Even the Docs tab didn't behave as I'd expected. I thought it logical that all documents I've transferred to the device to show there, but only PDFs showed up there. The other Microsoft Word and Excel documents were only accessible via the included Quickoffice document viewer app, under the "Apps" tab. If you want document creation or editing, you'll have to step up to the full Quickoffice Pro or another compatible office suite.
Apps and the Appstore
App behaviors were all over the map. With no Google Android Market on-board, the curated Amazon Appstore is your sole source for apps, short of sideloading apps from another source--something I don't expect of the average Kindle Fire owner. But at launch, Amazon's Appstore was disappointing, and my experience with apps as a whole weighed down my impression of the Kindle Fire as a tablet .

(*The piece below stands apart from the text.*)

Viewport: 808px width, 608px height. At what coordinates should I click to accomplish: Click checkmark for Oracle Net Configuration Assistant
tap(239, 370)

For one, most of the apps I downloaded ended up looking as if they were phone apps blown out to fit the big screen. This a problem for any Android 2.2 or 2.3 tablet, which is why we don't recommend these tablets at this point. (Android 3.x Honeycomb tablets may have similar issues with legacy apps, but at least those tablets can also run apps optimized for tablets.)
The difference in experience between phone and tablet apps on a 7-inch screen can be huge. What's most surprising is that I'd have expected Amazon to handpick apps from its Appstore that best show off what the Kindle Fire can do. Instead, my random downloads produced apps with fuzzy, phone-ready graphics and menu design, and my searches revealed apps that won't even work right on Kindle Fire because Fire lacks the necessary hardware. Even Angry Birds wasn't ready for primetime here; two versions of Angry Birds launched upside down, depending upon how I held the tablet. Oops.

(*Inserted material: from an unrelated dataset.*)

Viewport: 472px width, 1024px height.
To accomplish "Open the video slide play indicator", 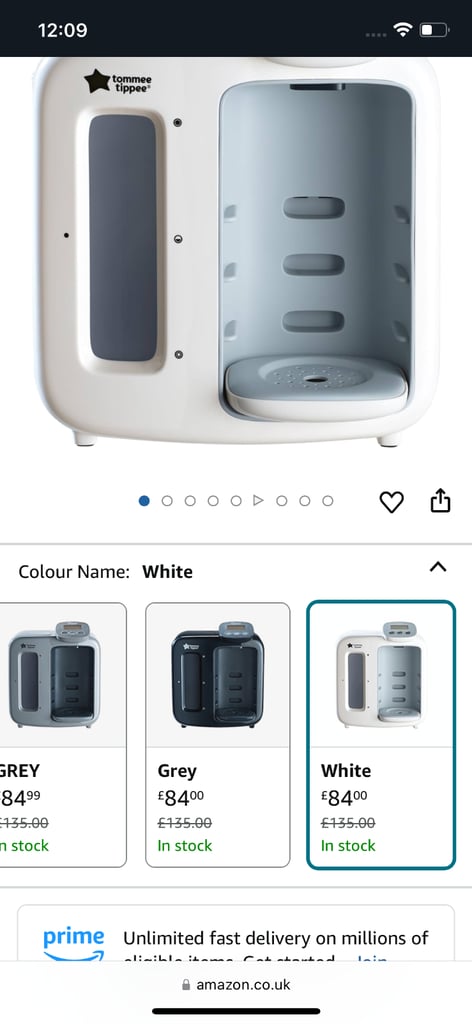I will [x=259, y=501].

Kindle Fire Software: Clean, But Buggy
For as many thoughtful design touches as Kindle Fire has, I found just as many glitchy behaviors. In all, they speak to premature software, and some things that may, perhaps, be fixed with future software updates.
For example, book page turns didn't always feel smooth, but highlighting passages gave me no issues. Animations and graphics were jerky, but that carousel on the home screen is insanely zippy.The music player was well-presented and is an improvement over standard Android 2.x tablets, but the interface was at times inconsistent (tapping on a song in the cloud to do something with it brought up a jarringly Android-like menu). The Amazon-supplied on-screen keyboard has a good layout for typing, but I nonetheless found myself prone to a few more errors than I'm used to on other 7-inch Honeycomb tablets.